▸ **WORK REQUEST**: An exact transcription of every record below is required, with the pictures left out.

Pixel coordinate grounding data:
════
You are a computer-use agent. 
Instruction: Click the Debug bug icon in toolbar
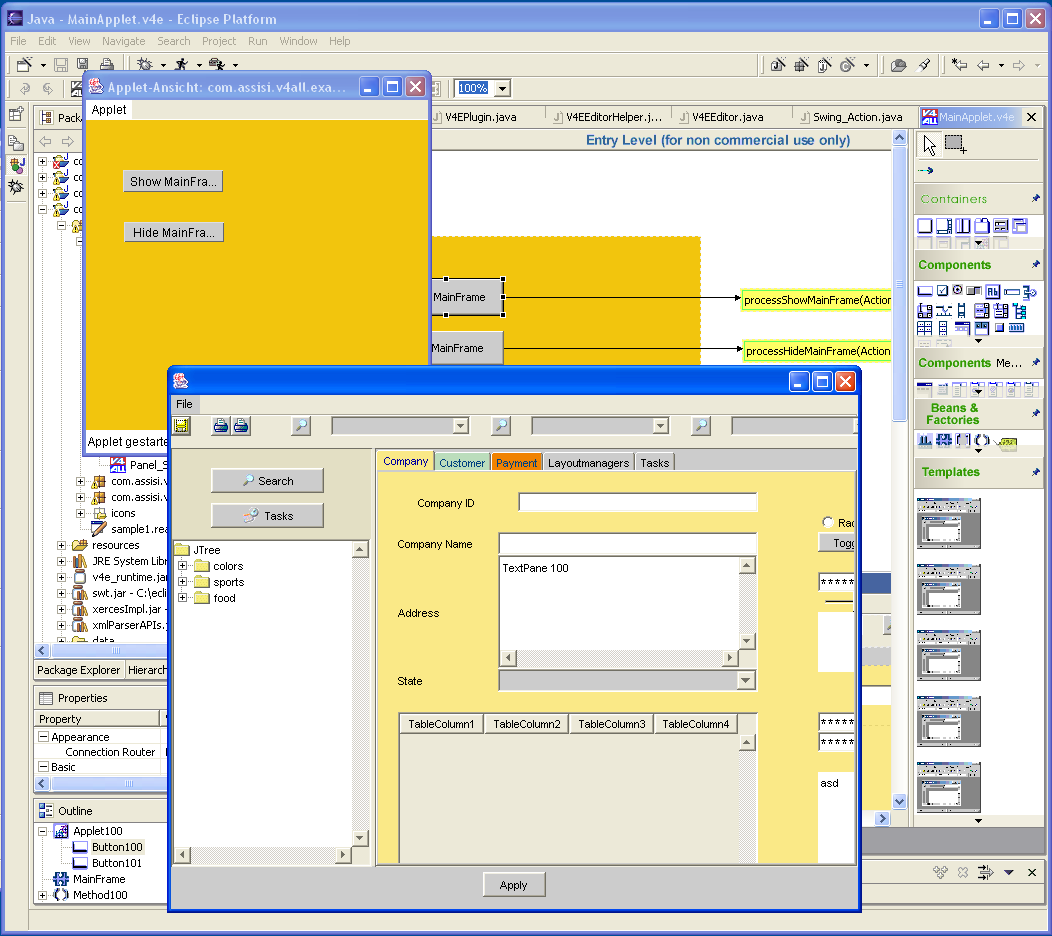(144, 65)
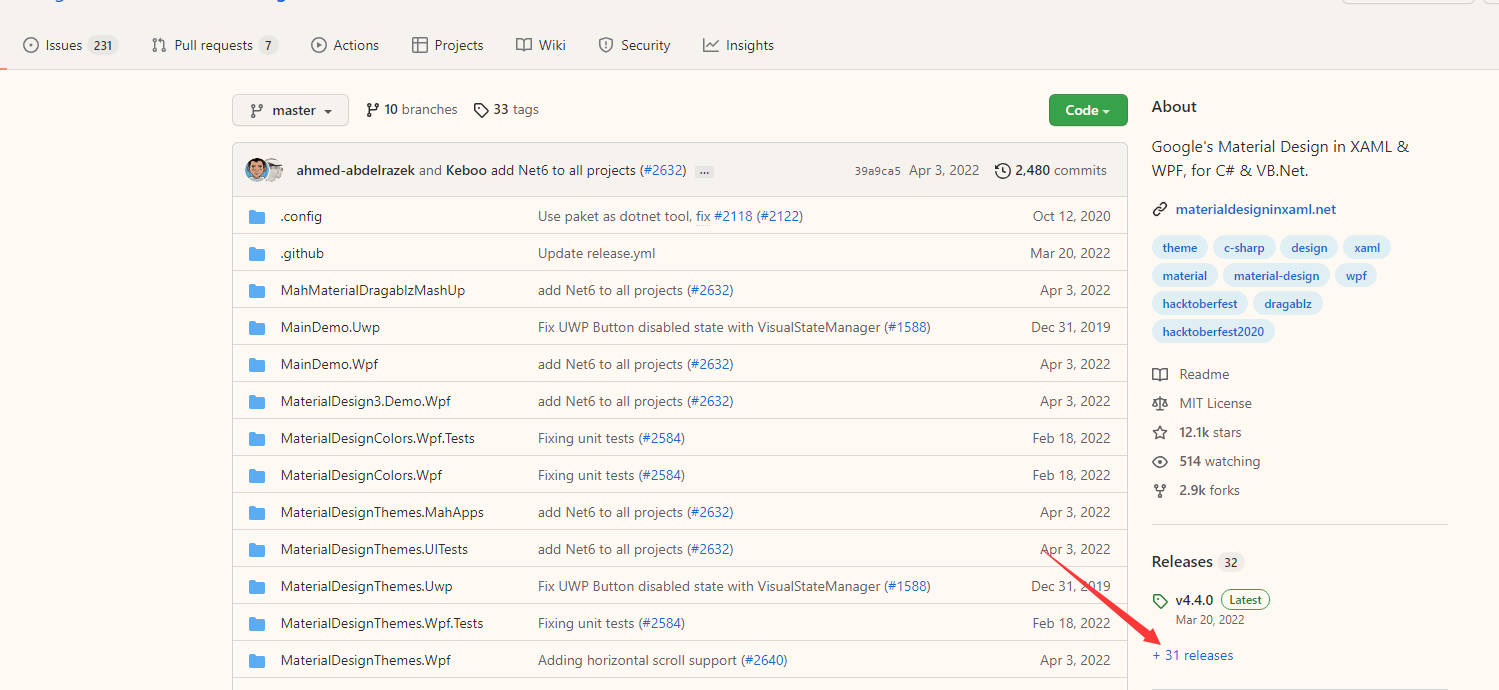Click the folder icon next to MainDemo.Wpf
The image size is (1499, 690).
[257, 365]
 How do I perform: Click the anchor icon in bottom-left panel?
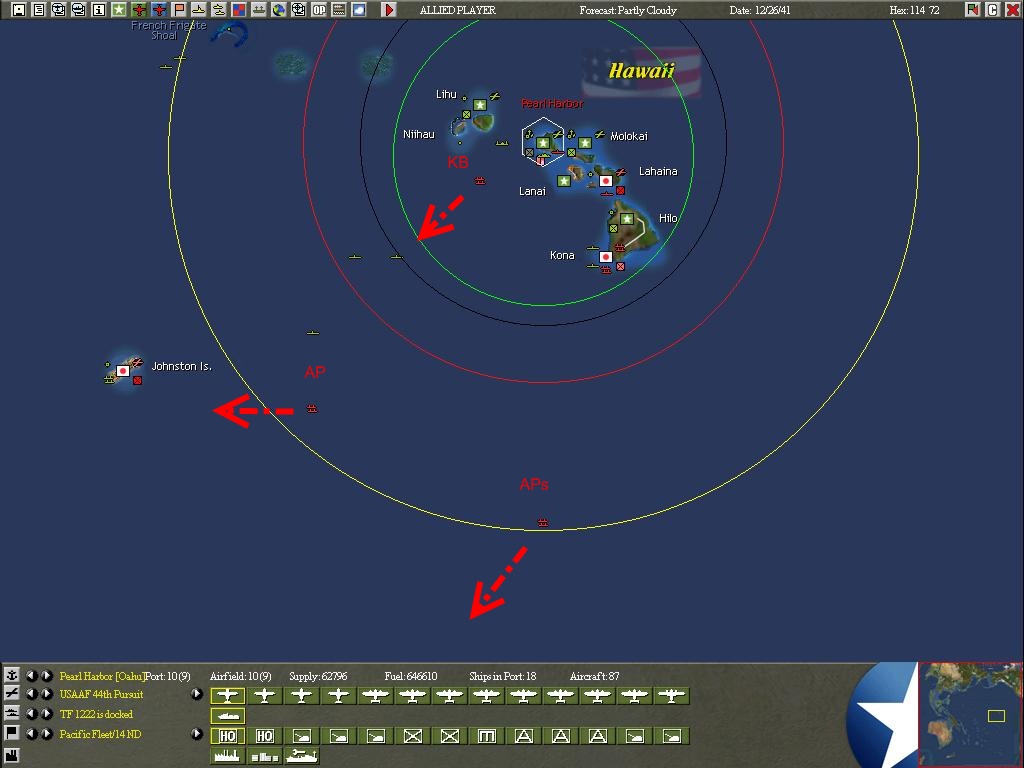click(x=12, y=675)
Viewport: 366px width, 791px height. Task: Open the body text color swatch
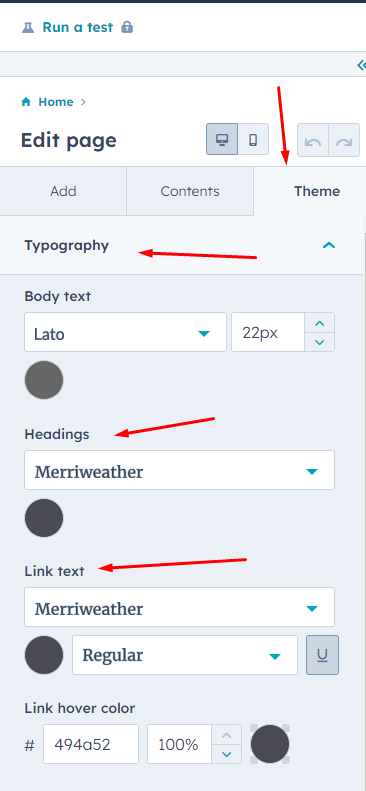tap(44, 380)
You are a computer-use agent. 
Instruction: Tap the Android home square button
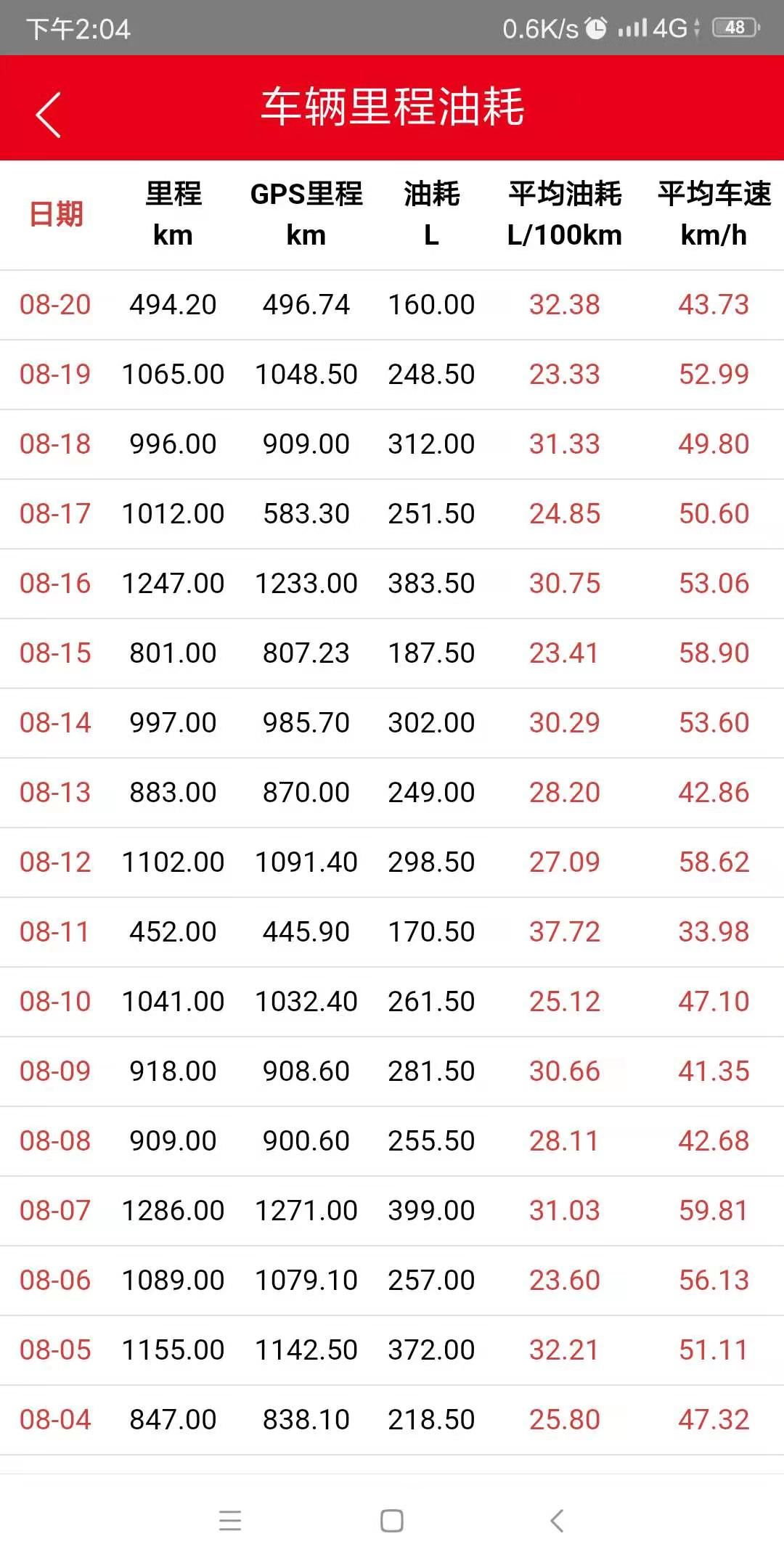coord(392,1520)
════
▸ **SOLUTION TO THIS EXERCISE**:
You are a computer-use agent. 
Instruction: Click the Debug bug icon in toolbar
(144, 65)
Click the folder icon next to MainDemo.Wpf
The image size is (1499, 690).
[257, 365]
 How do I perform: Click the anchor icon in bottom-left panel?
click(x=12, y=675)
Viewport: 366px width, 791px height. Task: Open the body text color swatch
tap(44, 380)
You are a computer-use agent. 
Instruction: Tap the Android home square button
coord(392,1520)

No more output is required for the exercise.